À chaque fois, il s’agit de d’opposer l’Ukraine, pays pacifique comme la Comté des Hobbits, à la Russie, qui joue ici le rôle du Mordor. Côté ukrainien, cette analogie a notamment l’avantage d’être accessible au grand public, selon l’analyse du chercheur Ian Li, relayée sur Slate.fr.

Présenter cette guerre comme un combat entre le Bien et le Mal permet en effet de mobiliser plus facilement l’opinion, au niveau international. Le dénouement favorable du Seigneur des Anneaux (Spoiler alert : Sauron est vaincu, le bien finit par triompher) est également susceptible de générer de l’espoir parmi les Ukrainiens, a fortiori dans un contexte où la supériorité numérique de l’ennemi peut faire apparaître la situation comme désespérée (ceci est sans doute moins vrai depuis quelques mois, et le recul russe sur plusieurs parties du front).

Poutine, tel Sauron

Les références à l’univers «tolkienien» s’expliquent aussi par l’histoire de la réception de l’œuvre en URSS. Longtemps interdit, Le Seigneur des Anneaux a circulé sous le manteau dans les anciens territoires soviétiques. Les lecteurs et lectrices de l’époque faisaient alors le lien entre le Mordor et l’URSS, expliquait au Monde la spécialiste du sujet Joanna Majewska. «On imagine très bien comment les lecteurs de l’Union soviétique ont pu se dire que ce livre parlait d’eux, que le Mordor, c’était l’URSS. L’Ukraine ne voulait absolument pas s’identifier à ce contexte : [les Ukrainiens] voulaient se voir comme faisant partie de l’Ouest».
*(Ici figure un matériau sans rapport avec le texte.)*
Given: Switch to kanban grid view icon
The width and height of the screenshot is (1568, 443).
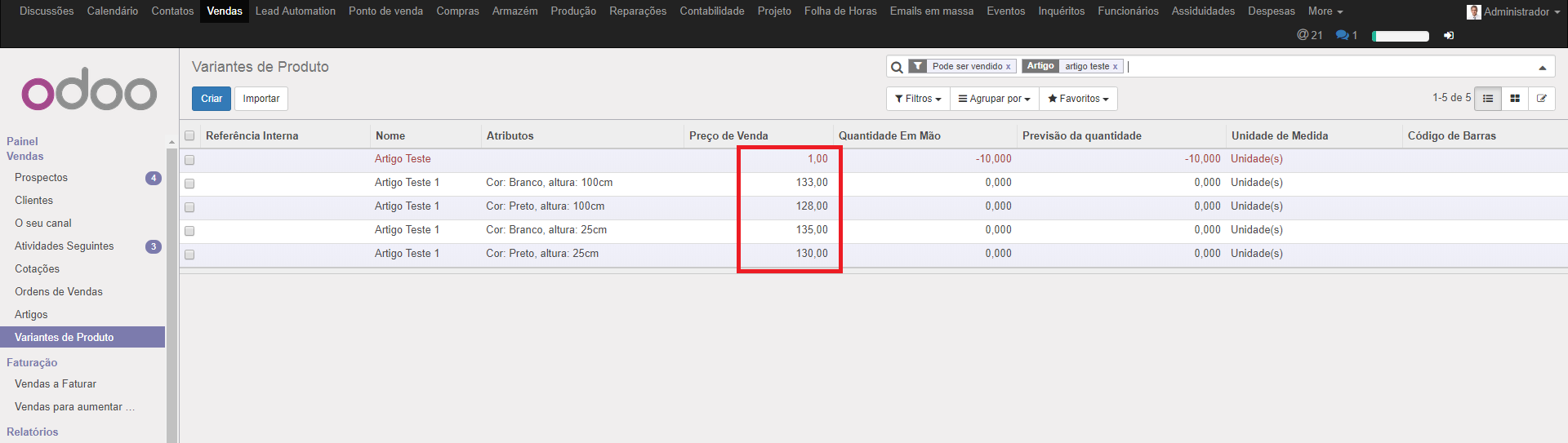Looking at the screenshot, I should [x=1515, y=99].
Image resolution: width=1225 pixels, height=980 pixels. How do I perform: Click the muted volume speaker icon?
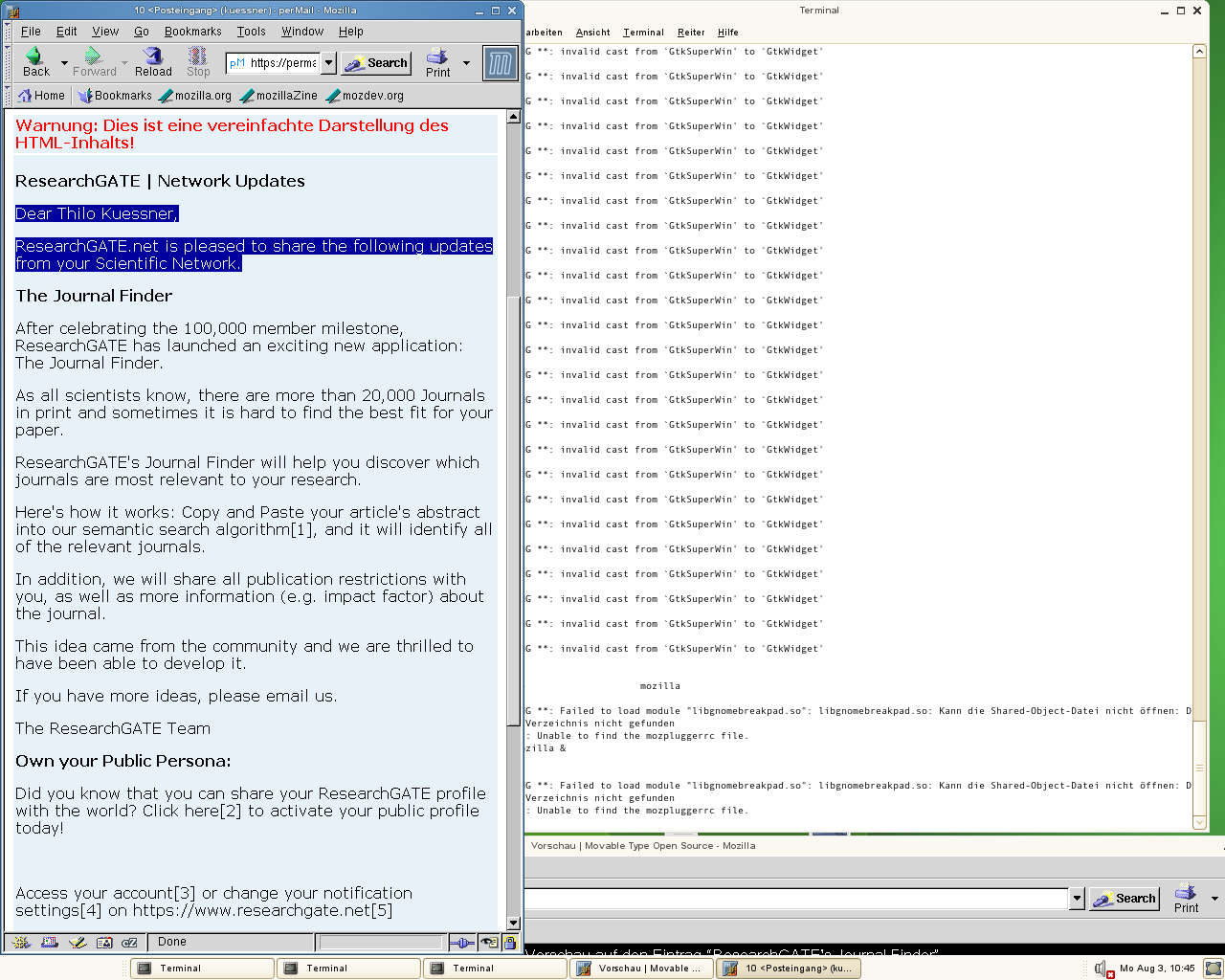(1102, 969)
Plus étonnant, côté russe aussi, on n’hésite pas à reprendre la comparaison entre la Russie et le Mordor. En décembre, Vladimir Poutine a semble-t-il fait consciemment une référence à Tolkien, en distribuant une bague en or à chaque des 8 dirigeants de la Communauté des Etats indépendants (CEI) rencontrés à Saint-Petersbourg. Et en gardant la neuvième pour lui-même, tel Sauron dans le Seigneur des Anneaux (même si, en réalité, le livre dit bien : «Neuf [anneaux] pour les Hommes Mortels destinés au trépas, Un pour le Seigneur Ténébreux sur son sombre trône»).

 

 

Si le président russe accepte de passer pour Sauron lui-même, c’est parce qu’il existe une autre lecture de l’œuvre de Tolkien parmi certains Russes.«En 1999, un romancier russe, Kirill Eskov, a sorti un livre en réponse au Seigneur des anneaux, balisait pour 20 Minutes.fr William Blanc, historien et spécialiste de Tolkien. Une sorte de fan fiction où il raconte la même histoire que Tolkien mais du point de vue des orques et du Mordor. Il propose d’écrire une autre version de l’histoire. Ce discours a pas mal infusé en Russie. (…)C’est une manière, pour Poutine, de dire «les méchants ne sont pas ceux que l’on croit», ou plutôt «vous nous voyez comme les méchants ? Ok, on va jouer les méchants alors». Il retourne en quelque sorte ce qu’il pense être une métaphore russophobe».

 

 

Reste à voir si Tolkien lui-même aurait cautionné les références à son œuvre dans un contexte de propagande, et ce, quels que soient les belligérants. L’écrivain, qui a combattu dans la Somme pendant le Première guerre mondiale, a toujours été clair sur son aversion pour la guerre. «Tant qu’on n’a pas connu personnellement l’ombre de la guerre, on ne ressent pas totalement son oppression» écrivait-il dans la préface à la deuxième édition de La Communauté de l’anneau.